Their friendship, they both agreed openly, was merely a matter of playing Bad Mother roles for each other.

"You sound just like mine," Frannie would tell her at the end of some devastating exchange. "Your obsession with money cripples your emotional eye to the point of total blindness."

"And you," Marian would retort, "are the image of mine. You both walk with your feet turned out like a couple of God damned ducks!"

"How can you stand it?" I once asked Frannie, being made of less durable stuff myself.

"Therapy," she explained, diving into a flagrant mixture of metaphors. "It's constructive to concentrate your venom on one particular dart-board.
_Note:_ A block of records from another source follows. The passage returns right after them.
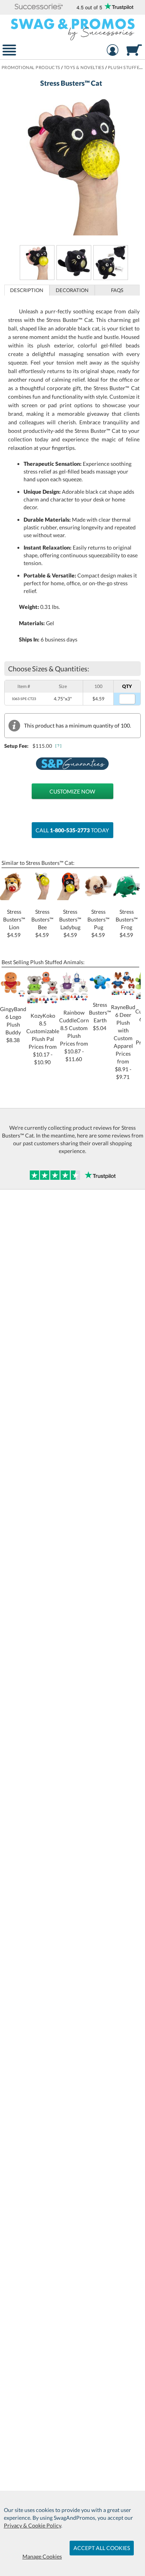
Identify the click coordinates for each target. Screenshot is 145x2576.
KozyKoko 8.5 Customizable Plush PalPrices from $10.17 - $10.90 (42, 1038)
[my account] (112, 51)
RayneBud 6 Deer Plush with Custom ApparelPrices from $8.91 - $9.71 (123, 1042)
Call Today (72, 830)
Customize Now (72, 791)
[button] (39, 7)
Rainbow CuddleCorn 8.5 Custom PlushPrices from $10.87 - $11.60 (74, 1035)
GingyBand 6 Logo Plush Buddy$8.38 (13, 1024)
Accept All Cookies (101, 2548)
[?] (58, 745)
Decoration (72, 290)
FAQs (117, 290)
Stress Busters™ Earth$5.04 (100, 1016)
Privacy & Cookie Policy (32, 2525)
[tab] (26, 290)
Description (26, 290)
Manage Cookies (42, 2556)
Shooting all your hostile eggs into one basket prevents you from beating on the rest of humanity. At the same time, through Acting Out, you mitigate the traumas of your poisonous beginnings... And anyway, Jo," she added with a slightly condescending smile, "hate isn't the worst thing in the world, you know. Hate's even healthy—when it's honest."

That evening (possibly because Brad and I were new members in their midst) things went off rather smoothly. Len, at the time struggling against the might of Panda and Hallmark with sophisticated greeting cards, got into a discussion with Jeff on the national economy. Marc, with painstaking patience, was attempting to enlighten Brad on the complexities of forensic psychiatry. And the rest of us spent a good while hashing over the merits of Wingo's nursery school for Marian's four-year-old.

"It's worth every nickel," Jeri encouraged. "Dickie'll never get anywhere else the kind of thing he'll get at Wingo."

"Oh, I don't know," Marian said. "Next year he can go to kindergarten, and the suburban public schools are getting more progressive all the time. Frannie told me herself—they make fudge at Llewellyn."

"Yeah," Frannie sighed. "They make fudge. But what good is it? They use a recipe!"

At about two a.m. Frannie, somehow having dropped ashes into her glass, left the room to get a clean one. Then, quite suddenly, Brad was missing.

Walking casually into the kitchen, I found him being absolutely true to the old ice cube alibi. There he was, struggling with a trayful between his hands. His struggle with the tray between his hands, however, was more likely necessitated by the presence of Frannie—between his arms.

"You were great," I said to him in the car on the way home. "Just great."

"What?"

"I'm tired," I said. "That's what. I'm tired of playing towel-girl to a half-baked Casanova; tired of wondering who'll be next on that sexy little roster of yours; tired of digging you up out of all the damned kitchens of all the damned wives of all the damned world. What do you suppose she thinks of you? Of both of us? I like them. I want them to like us. But can they? Will they have a chance to?"

"I was helping Marc," he answered blandly. "The drinks were getting warm."

"You mean you were."

He smiled. "You floor me, Jo," he said softly. "You positively floor me. I told you. She's nothing but a little kid with big glasses and bitten nails."